------ Records to use ------

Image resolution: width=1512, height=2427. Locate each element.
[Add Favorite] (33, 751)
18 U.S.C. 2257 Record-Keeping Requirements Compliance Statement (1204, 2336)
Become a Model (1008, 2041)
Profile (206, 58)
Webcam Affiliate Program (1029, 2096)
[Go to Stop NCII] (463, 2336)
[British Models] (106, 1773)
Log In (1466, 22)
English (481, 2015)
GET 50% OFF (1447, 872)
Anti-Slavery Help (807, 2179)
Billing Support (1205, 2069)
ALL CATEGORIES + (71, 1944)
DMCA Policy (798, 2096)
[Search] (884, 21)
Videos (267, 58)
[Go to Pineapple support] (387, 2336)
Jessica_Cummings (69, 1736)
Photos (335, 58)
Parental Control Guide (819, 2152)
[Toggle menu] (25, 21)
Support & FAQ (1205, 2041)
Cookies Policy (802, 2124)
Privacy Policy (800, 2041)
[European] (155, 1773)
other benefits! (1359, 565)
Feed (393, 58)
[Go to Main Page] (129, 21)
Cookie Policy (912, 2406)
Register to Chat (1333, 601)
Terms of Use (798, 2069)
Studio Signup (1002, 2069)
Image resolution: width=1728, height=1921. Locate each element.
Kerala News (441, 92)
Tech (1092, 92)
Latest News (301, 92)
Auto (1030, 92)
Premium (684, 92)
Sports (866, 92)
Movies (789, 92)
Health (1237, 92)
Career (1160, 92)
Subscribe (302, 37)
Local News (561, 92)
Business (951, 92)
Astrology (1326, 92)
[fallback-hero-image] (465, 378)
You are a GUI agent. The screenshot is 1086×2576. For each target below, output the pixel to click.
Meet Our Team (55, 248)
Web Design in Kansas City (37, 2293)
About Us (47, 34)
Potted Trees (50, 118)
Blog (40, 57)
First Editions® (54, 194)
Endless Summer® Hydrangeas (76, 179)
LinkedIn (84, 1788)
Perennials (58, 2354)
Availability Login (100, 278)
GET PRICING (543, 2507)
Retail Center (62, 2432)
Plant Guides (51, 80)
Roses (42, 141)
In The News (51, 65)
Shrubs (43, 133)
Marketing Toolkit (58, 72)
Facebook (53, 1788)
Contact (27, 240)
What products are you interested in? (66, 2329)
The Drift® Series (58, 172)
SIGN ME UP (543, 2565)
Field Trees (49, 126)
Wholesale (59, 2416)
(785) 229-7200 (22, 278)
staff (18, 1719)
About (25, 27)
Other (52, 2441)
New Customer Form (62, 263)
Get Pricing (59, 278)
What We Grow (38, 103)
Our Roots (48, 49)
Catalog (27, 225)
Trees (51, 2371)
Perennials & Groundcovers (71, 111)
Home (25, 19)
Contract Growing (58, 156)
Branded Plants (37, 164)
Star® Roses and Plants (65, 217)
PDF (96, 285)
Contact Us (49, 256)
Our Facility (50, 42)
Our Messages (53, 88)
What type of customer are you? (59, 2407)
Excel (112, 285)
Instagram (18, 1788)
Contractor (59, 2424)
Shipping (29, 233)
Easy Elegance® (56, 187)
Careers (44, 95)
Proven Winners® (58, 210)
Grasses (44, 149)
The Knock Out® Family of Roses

------

* **What you have to do**:
Copy over exactly the lines above from the one with "New Customer Form (62, 263)" to the last, both included, and no others.

* **Written response**:
New Customer Form (62, 263)
Get Pricing (59, 278)
What We Grow (38, 103)
Our Roots (48, 49)
Catalog (27, 225)
Trees (51, 2371)
Perennials & Groundcovers (71, 111)
Home (25, 19)
Contract Growing (58, 156)
Branded Plants (37, 164)
Star® Roses and Plants (65, 217)
PDF (96, 285)
Contact Us (49, 256)
Our Facility (50, 42)
Our Messages (53, 88)
What type of customer are you? (59, 2407)
Excel (112, 285)
Instagram (18, 1788)
Contractor (59, 2424)
Shipping (29, 233)
Easy Elegance® (56, 187)
Careers (44, 95)
Proven Winners® (58, 210)
Grasses (44, 149)
The Knock Out® Family of Roses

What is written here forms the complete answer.